Excerpted records section start
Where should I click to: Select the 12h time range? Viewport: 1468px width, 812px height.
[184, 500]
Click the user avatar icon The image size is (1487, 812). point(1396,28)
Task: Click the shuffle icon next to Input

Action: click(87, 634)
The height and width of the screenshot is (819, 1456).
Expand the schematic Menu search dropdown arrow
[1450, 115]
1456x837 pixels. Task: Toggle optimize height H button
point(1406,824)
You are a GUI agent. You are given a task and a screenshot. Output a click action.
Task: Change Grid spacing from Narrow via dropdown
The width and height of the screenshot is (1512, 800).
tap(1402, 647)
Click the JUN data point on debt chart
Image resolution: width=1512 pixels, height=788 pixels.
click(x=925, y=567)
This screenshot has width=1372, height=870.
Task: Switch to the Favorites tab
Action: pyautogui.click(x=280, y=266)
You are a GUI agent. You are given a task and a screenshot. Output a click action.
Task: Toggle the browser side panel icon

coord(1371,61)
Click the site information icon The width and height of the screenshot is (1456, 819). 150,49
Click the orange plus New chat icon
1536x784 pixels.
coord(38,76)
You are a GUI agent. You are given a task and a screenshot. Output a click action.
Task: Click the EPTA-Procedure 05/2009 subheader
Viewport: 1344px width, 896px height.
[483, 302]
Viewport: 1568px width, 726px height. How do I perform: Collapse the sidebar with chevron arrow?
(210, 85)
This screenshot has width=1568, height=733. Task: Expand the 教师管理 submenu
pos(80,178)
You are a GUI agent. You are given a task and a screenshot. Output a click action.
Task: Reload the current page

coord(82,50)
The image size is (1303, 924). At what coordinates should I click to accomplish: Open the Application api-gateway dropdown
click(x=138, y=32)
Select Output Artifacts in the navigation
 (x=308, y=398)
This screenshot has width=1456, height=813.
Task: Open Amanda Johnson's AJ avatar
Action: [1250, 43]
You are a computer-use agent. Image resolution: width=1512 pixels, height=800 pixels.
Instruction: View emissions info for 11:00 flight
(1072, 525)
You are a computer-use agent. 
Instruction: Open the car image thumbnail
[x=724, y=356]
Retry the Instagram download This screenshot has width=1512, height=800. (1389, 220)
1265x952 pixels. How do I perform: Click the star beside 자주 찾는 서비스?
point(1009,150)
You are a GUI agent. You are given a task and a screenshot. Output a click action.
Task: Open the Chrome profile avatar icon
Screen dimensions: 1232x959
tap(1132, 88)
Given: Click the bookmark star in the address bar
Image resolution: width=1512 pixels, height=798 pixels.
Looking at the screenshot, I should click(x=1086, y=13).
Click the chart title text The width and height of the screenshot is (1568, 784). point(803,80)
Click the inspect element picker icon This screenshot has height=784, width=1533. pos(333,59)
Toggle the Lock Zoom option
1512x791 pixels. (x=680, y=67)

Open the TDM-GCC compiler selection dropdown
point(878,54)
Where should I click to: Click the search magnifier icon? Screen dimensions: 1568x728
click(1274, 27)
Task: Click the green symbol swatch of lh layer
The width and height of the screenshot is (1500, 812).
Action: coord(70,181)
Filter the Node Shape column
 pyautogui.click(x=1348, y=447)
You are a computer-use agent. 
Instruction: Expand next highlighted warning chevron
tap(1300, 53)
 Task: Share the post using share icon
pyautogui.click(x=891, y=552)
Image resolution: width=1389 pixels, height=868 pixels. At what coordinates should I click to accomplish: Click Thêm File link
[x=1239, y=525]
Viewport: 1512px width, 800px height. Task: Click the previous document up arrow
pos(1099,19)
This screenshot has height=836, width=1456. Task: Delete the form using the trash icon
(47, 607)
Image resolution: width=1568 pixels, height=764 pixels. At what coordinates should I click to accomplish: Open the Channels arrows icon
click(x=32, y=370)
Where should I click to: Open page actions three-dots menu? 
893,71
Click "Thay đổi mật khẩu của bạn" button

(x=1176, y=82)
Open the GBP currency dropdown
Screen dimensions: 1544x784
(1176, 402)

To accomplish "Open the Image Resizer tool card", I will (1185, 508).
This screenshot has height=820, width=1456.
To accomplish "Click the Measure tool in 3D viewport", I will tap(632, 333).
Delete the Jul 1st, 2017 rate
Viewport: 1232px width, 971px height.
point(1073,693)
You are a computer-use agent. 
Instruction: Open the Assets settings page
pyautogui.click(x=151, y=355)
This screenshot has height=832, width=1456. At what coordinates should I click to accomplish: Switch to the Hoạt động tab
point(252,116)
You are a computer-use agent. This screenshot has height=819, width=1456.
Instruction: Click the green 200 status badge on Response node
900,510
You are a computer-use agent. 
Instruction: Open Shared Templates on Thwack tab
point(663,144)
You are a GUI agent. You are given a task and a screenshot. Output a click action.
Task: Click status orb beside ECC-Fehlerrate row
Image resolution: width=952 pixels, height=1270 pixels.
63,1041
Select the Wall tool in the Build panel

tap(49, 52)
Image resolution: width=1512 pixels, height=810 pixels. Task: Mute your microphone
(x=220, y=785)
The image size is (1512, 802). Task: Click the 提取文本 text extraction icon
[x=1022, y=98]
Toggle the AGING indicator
Excerpted records section end
Each line of the entries above that has the word "chart" is to be copied.

Click the JUN data point on debt chart
Click the chart title text The width and height of the screenshot is (1568, 784). point(803,80)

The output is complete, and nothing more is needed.